4) Encryption and secrets handling gaps

AI was particularly good at spotting where secret-handling intentions didn’t match the artefacts.

• Secrets referenced in pipeline variables where a managed identity pattern would reduce exposure.
• Key rotation assumptions stated in docs, but no automation or runbook evidence.
• Inconsistent TLS expectations between internal services, especially when “internal” spans multiple networks.

What I liked here was the phrasing of risk: not “you’re doomed,” but “here’s the most likely operational failure mode.” That’s the kind of language executives actually understand.

5) Policy gaps and exception sprawl

Claude didn’t just flag missing policies. It flagged the exception story.

• Policies defined but not assigned at the right scope.
• Initiatives with too many exclusions to be meaningful as a baseline.
• Non-compliance accepted silently because nobody owned the remediation backlog.

In practice, “policy” becomes culture. If exceptions don’t expire, you don’t have a baseline. You have a set of suggestions.

An anonymised scenario from the audit

One pattern Claude highlighted was a classic “it’s fine, it’s internal” situation.

An internal API was reachable only from a private subnet. That sounded safe. But the subnet also hosted a jump box used for admin tasks, and the jump box had a wide inbound allowlist due to contractor access during a project phase.

Claude’s point wasn’t that jump boxes are evil. It was that I’d unintentionally created an access concentrator with two different trust models applied to the same place.

The fix wasn’t dramatic. It was three small steps: tighten inbound, move admin access to a more controlled pattern, and apply explicit segmentation between admin tooling and workloads.

How I validated the findings without getting tricked by AI confidence

This is the part people skip, and it’s where most AI-assisted audits go off the rails.

• Force the model to state assumptions. If it can’t, the finding is probably guesswork.
• Ask for the exact evidence line. “Which rule, which role, which setting?”
• Reproduce with native tools. Azure Resource Graph queries, portal checks, IaC plan output, M365 admin centre evidence.
• Convert to a control statement. “We will require X for Y,” not “Claude said this is bad.”

When something looked questionable, I asked Claude to propose a minimal-change remediation. Then I did the same myself. If the two approaches converged, it was usually a good sign.

A practical prompt structure you can reuse

I kept the prompts boring on purpose.

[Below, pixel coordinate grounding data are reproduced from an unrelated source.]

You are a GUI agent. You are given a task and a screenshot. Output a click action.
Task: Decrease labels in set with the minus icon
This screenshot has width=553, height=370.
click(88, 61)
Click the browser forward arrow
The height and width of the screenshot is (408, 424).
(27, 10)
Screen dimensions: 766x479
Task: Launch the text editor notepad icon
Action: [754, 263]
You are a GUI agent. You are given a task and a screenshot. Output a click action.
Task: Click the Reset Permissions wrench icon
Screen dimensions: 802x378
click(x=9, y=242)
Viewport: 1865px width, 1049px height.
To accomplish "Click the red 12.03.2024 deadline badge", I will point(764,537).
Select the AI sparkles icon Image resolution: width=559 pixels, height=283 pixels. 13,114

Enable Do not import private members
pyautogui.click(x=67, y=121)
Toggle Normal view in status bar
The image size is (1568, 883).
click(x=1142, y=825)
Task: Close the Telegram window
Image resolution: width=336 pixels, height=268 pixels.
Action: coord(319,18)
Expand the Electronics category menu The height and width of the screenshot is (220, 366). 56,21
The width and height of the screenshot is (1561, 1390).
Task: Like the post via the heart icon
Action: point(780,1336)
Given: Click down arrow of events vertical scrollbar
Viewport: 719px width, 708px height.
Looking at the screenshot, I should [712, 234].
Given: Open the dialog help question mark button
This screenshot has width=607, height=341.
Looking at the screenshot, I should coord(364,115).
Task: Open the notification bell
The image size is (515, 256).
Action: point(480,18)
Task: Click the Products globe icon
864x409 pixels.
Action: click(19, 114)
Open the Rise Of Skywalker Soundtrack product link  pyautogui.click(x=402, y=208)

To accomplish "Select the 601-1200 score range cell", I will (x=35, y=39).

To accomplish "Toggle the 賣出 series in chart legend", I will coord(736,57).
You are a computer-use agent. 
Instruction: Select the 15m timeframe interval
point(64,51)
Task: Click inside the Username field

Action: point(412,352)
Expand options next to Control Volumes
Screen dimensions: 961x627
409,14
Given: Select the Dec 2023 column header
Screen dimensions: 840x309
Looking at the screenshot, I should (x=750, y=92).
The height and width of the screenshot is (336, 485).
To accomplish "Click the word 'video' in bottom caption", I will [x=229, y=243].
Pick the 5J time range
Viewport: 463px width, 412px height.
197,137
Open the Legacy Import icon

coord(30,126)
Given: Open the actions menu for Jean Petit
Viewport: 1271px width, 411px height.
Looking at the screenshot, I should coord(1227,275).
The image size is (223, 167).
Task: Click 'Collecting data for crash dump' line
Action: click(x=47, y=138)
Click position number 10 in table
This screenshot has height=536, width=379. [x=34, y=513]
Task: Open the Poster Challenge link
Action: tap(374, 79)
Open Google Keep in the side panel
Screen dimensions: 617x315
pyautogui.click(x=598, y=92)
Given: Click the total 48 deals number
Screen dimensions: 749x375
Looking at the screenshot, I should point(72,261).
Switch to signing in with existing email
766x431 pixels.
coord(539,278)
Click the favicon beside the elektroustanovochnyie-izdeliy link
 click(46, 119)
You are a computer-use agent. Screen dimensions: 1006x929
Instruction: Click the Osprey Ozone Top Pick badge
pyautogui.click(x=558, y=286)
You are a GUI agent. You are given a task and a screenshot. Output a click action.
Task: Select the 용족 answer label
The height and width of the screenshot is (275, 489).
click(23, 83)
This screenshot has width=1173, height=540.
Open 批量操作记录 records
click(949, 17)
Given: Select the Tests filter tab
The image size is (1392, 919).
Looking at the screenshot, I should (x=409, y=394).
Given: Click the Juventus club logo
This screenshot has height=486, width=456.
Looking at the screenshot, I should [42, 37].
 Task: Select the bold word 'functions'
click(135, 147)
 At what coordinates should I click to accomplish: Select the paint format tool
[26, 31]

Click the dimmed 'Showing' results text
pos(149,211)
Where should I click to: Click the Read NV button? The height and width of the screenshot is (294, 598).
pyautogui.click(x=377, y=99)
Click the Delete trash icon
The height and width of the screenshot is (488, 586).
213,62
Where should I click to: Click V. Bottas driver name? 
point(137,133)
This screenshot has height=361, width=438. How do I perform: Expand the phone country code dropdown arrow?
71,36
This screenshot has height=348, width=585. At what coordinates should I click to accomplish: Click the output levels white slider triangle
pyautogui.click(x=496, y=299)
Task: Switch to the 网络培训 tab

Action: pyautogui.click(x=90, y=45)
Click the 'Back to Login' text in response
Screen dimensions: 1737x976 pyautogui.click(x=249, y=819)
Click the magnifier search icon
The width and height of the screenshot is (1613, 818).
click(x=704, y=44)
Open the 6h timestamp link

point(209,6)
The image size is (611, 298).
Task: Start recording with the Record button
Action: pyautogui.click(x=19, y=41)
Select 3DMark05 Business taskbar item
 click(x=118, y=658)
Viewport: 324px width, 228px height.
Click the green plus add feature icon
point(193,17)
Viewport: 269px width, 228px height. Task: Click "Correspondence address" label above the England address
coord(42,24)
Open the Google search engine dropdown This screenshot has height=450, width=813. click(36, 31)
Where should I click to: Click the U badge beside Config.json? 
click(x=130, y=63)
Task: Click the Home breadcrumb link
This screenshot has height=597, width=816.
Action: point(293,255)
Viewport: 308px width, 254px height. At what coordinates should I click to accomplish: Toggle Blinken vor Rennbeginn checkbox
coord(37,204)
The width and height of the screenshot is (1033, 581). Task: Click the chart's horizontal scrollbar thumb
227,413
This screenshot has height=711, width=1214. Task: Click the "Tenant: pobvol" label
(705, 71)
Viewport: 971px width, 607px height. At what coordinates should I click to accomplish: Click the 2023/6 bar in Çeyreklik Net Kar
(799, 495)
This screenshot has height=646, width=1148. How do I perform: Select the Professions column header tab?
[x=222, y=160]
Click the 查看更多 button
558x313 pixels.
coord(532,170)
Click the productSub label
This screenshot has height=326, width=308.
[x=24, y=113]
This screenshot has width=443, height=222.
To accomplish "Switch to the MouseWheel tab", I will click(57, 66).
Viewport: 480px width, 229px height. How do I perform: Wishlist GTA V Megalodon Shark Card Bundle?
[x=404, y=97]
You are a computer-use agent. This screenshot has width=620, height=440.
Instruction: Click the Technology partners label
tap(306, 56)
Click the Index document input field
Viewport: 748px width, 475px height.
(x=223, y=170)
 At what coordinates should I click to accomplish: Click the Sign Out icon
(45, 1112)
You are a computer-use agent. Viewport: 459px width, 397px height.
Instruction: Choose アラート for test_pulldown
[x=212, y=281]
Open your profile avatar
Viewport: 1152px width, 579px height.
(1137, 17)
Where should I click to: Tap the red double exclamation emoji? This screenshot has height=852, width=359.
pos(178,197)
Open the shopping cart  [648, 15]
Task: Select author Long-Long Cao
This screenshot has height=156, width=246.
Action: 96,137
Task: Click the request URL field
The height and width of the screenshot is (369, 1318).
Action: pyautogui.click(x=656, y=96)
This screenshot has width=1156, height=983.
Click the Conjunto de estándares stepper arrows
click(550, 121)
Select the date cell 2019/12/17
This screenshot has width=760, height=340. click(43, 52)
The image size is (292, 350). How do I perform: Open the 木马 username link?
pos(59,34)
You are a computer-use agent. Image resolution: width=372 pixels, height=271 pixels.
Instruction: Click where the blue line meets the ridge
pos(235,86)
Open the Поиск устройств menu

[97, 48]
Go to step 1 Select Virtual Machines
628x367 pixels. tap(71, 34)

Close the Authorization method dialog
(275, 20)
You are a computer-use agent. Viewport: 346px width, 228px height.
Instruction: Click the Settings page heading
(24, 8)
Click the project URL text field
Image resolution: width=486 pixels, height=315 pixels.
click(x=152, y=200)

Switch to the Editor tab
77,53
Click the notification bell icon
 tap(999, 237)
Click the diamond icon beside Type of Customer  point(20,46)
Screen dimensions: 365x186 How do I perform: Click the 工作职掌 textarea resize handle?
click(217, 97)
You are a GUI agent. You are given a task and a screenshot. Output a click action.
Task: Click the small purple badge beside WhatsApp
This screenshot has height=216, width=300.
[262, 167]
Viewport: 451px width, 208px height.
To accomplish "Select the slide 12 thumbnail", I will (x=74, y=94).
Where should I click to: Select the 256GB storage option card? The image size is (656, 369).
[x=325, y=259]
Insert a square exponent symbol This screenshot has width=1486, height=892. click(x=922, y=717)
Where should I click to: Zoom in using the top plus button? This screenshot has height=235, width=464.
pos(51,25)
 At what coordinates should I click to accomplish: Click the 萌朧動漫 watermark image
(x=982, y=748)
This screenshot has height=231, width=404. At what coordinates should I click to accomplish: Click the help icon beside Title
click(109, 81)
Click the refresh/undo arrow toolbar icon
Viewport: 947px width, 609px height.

Boring prompts are easier to rerun and compare.

You are acting as a senior cloud security architect.

Context:
- Environment: Azure + Microsoft 365
- Constraints: production, minimal disruption, Australian compliance context
- Artefacts: (paste redacted configs / summaries)

Task:
1) Identify potential vulnerabilities and misconfigurations.
2) For each, provide: Evidence, Risk, Likelihood, Impact, Suggested Fix, Validation Steps.
3) Call out any assumptions.
4) Prioritise top 10 fixes for risk reduction in 30 days.

Tone: practical and concise.

What I’d do differently next time

If I repeat this, I’ll spend more time on two things.

• Better inventory first. AI is only as good as the artefacts you feed it. Unknown resources become unknown risks.
• Attach owners to findings immediately. Not “security team,” but an actual system owner with a date.

I’d also explicitly map findings to Essential Eight maturity conversations. Not as a checkbox exercise, but as a shared language for prioritisation across IT and security.

The takeaway

Claude Opus 4.6 didn’t magically secure my infrastructure. What it did was compress the “reading and reasoning” part of the audit so I could spend my time where humans still win: validating reality, negotiating trade-offs, and making changes safely.

My working view is that AI-assisted audits will become normal in enterprise IT, the same way infrastructure-as-code and policy-as-code did. The winners won’t be the teams with the fanciest model. They’ll be the teams with the best artefacts, the clearest control intent, and the discipline to validate.

If you tried this in your own environment, what would you want the model to optimise for: fewer false positives, deeper architectural reasoning, or faster “fix-first” recommendations?